El Rancho Grande: A Route 66 Icon

By CHARLES CANTRELL
Associate Editor

GETTING THEIR KICKS: Standing under the newly restored sign of the oldest operating restaurant on 11th Street, once the old Route 66 corridor, are from the left Dave Pollard, Catering/Sales for the restaurant; co-owners and managing brothers, Jeff and John Walden; Salvador Gomez, restaurant manager and Terry Seay of Seay Electric. The sign was recently given new life to let motorist know the restaurant is still going strong after more than five and half decades serving “original” Tex-Mex food.

CHARLES CANTRELL for GTR Newspapers


Longtime Tulsans remember when 11th Street was as much highway as city thoroughfare. Before the massive interstate highway system was built high above us all atop its spindly concrete columns and earthen mounds, and certainly long before that endless ribbon of concrete and asphalt was but a glimmer in President Eisenhower’s eye, cities like Tulsa had streets running through them that changed from state and federal highways into slow moving currents of hungry travelers and then back again into highways on the city’s outskirts. In the case of 11th Street, the motorists passing through were on the biggest river of all, none other than the mighty “Mother Road” known as Route 66.

It the late 1950s and 1960s, Americans were told to “See the in your Chevrolet” on their black and white television sets. And they did, some driving Packards, DeSotos, Studebakers, Pontiacs, Mercurys, Fords and even a few Edsels along with their Chevys. Enterprising folks found ways to divert trickles from the river of a highway into their diners and eateries for a short stopover and some good old American food before proceeding on down the restless road.

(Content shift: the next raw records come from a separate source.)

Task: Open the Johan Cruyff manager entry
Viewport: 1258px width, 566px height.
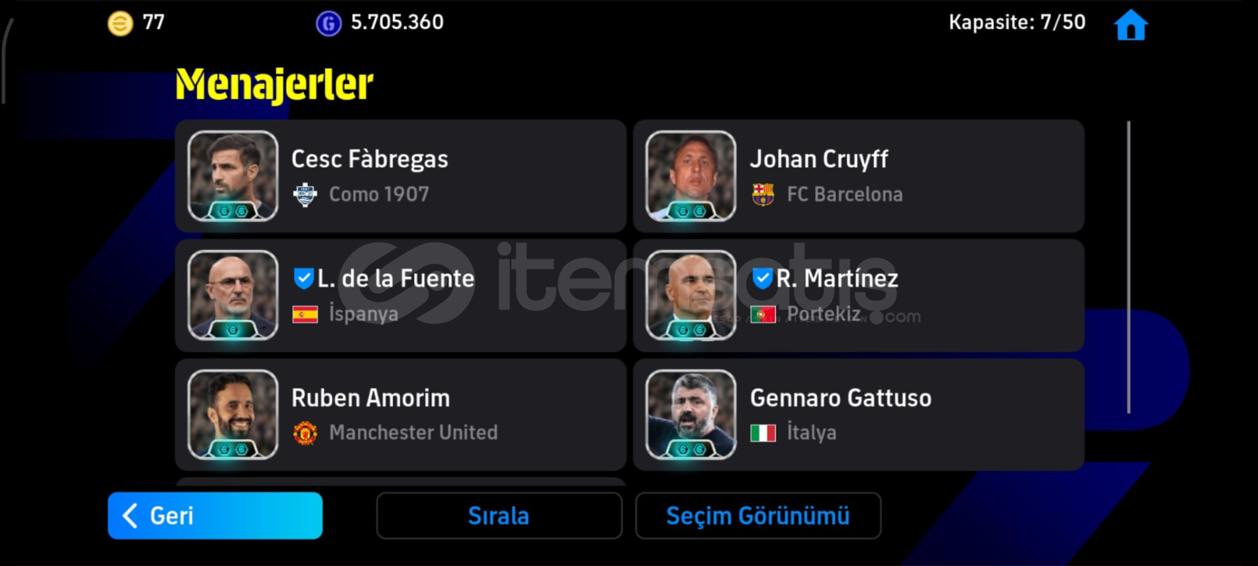Action: [x=858, y=176]
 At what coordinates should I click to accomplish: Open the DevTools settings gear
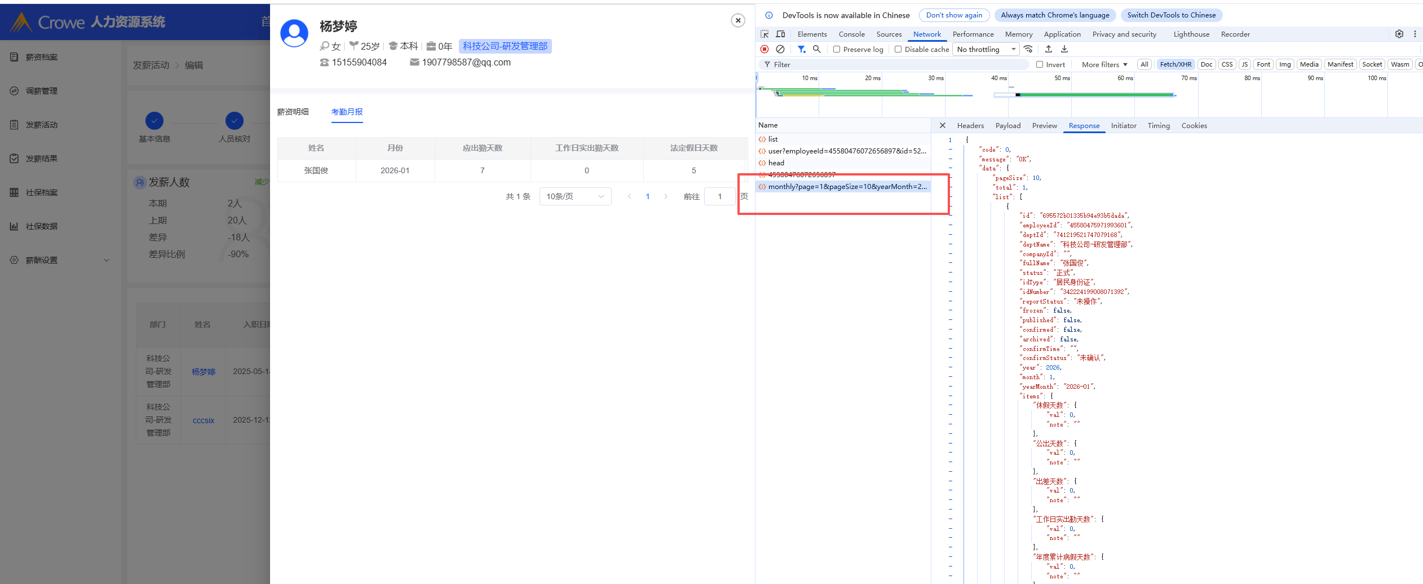1399,34
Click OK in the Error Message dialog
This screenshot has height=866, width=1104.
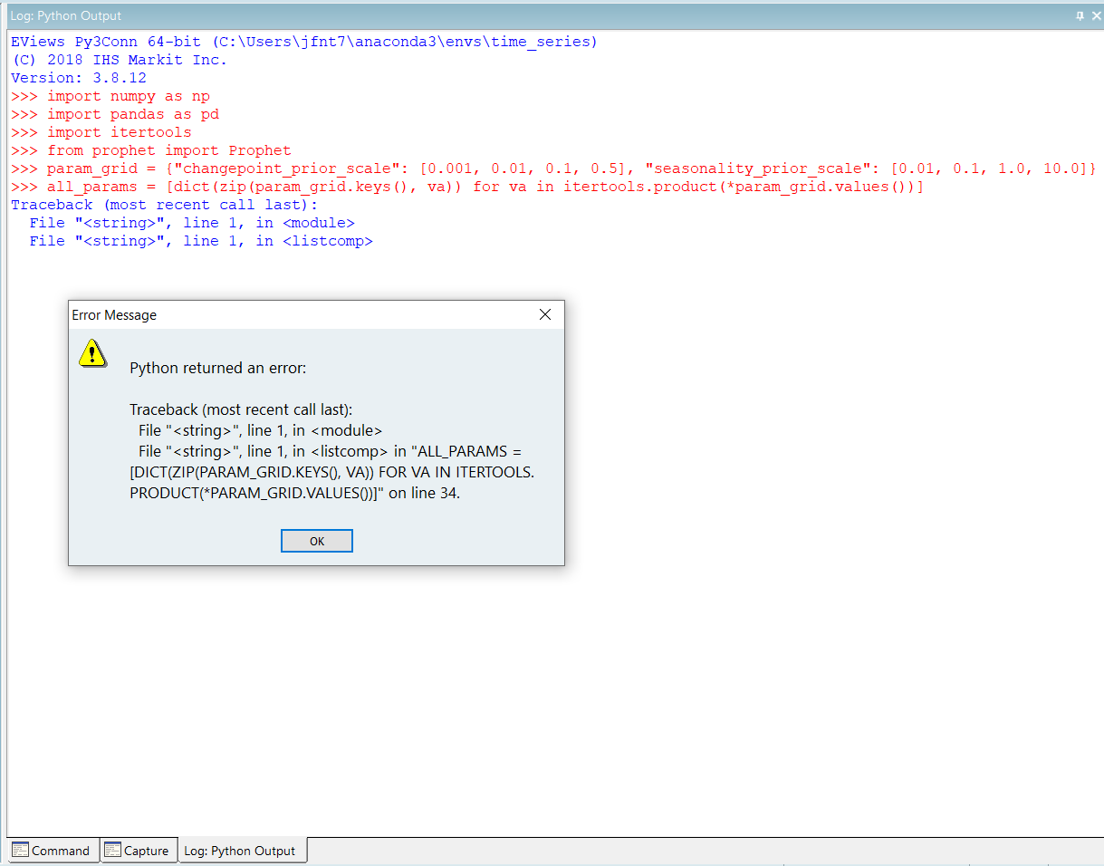[316, 541]
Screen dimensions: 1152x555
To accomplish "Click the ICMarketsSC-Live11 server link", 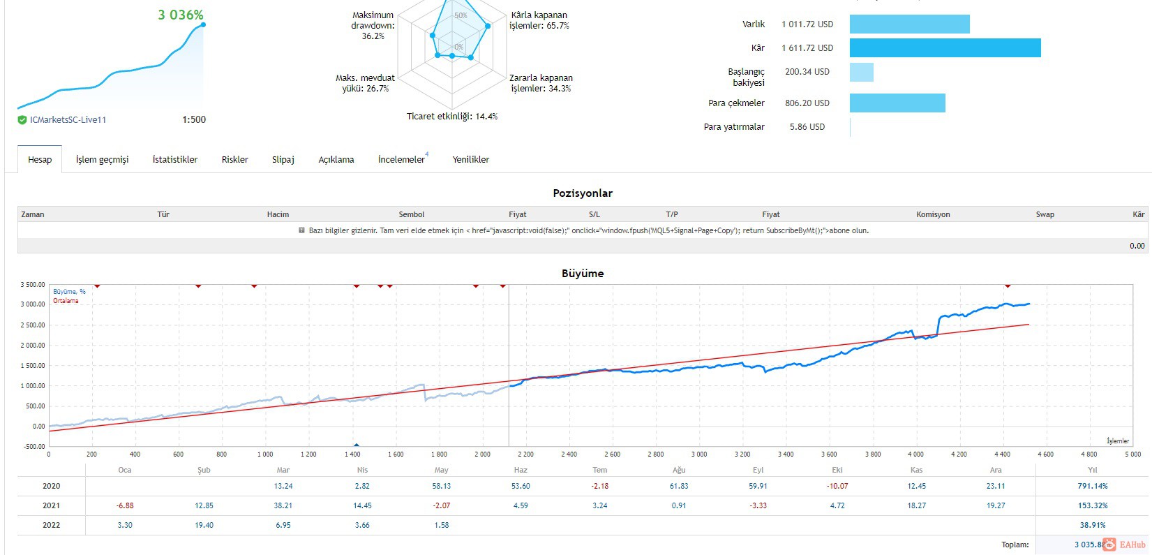I will pyautogui.click(x=68, y=120).
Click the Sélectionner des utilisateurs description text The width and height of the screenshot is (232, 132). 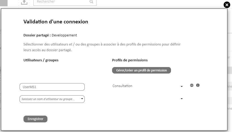102,47
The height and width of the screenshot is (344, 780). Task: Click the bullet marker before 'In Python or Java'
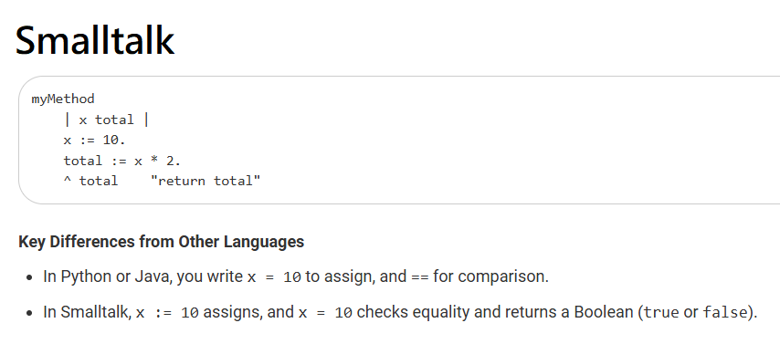pos(30,278)
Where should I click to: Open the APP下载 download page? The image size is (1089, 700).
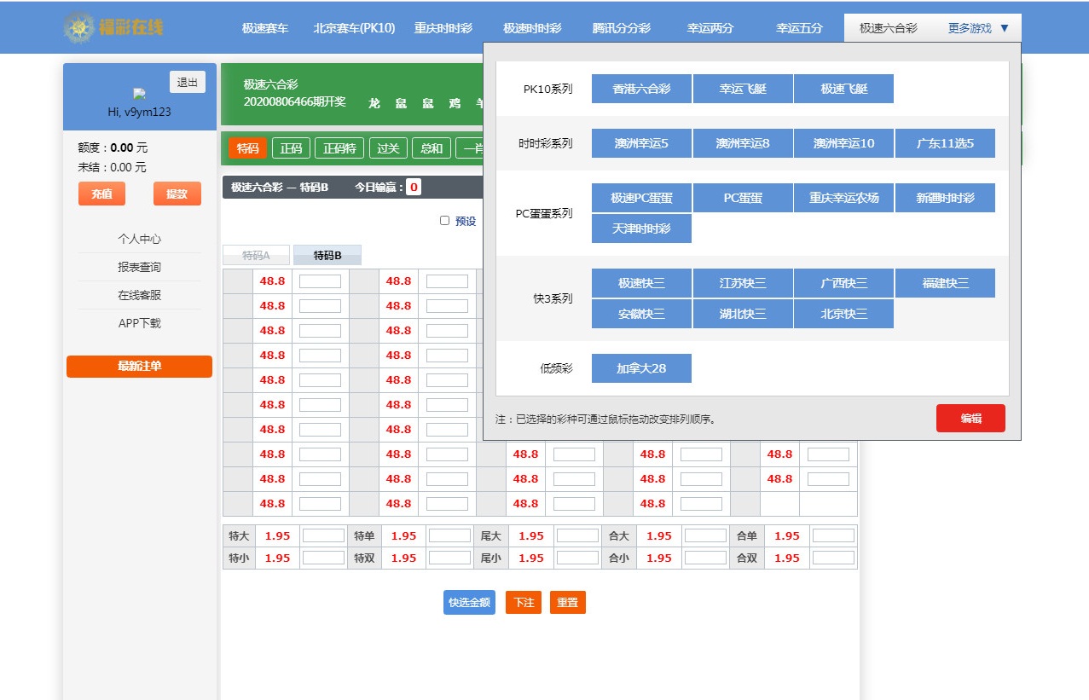[x=138, y=323]
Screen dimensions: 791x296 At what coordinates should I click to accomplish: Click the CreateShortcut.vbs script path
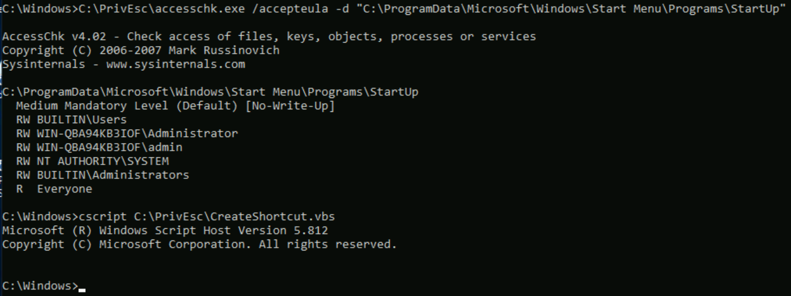(234, 217)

El Rancho Grande was just such a place, only the food was decidedly not diner food, or even American for that matter, but just as fast and just as coveted by both travelers and locals. It was called Tex-Mex, a coupling of Mexican and particularly Texas cuisines with an emphasis on chili powder, cumin and garlic seasoning, and with lots of meat and cheese ingredients. Tex-Mex was a hearty workingman’s cuisine. It reached the table quickly, was cheap and “stuck to your ribs.” It had already found a home in the Austin, Texas area from where the restaurant’s original owners Francisco and Guadalupe Rodriquez came. They left the Lone Star State in the 1940s because it had become saturated with small mom and pop restaurants devoted to Tex-Mex.

They apparently were in a hurry to introduce Tulsa to this new hybrid menu because they wasted no time in setting up a tamale wagon in the downtown area. This gave way to a small downtown restaurant. As far as anyone can tell it was the first Tex-Mex food being served in the city. Then in 1953 an ad appears in the city directory confirming El Rancho Grande Tex-Mex restaurant had moved to its current location on 11th Street. Not long after (know one is sure when) the wonderful old neon sign with its flashing bulb-lit arrow appeared on the front of the building pointing motorist to Tulsa’s newly located El Rancho Grande Mexican Food restaurant.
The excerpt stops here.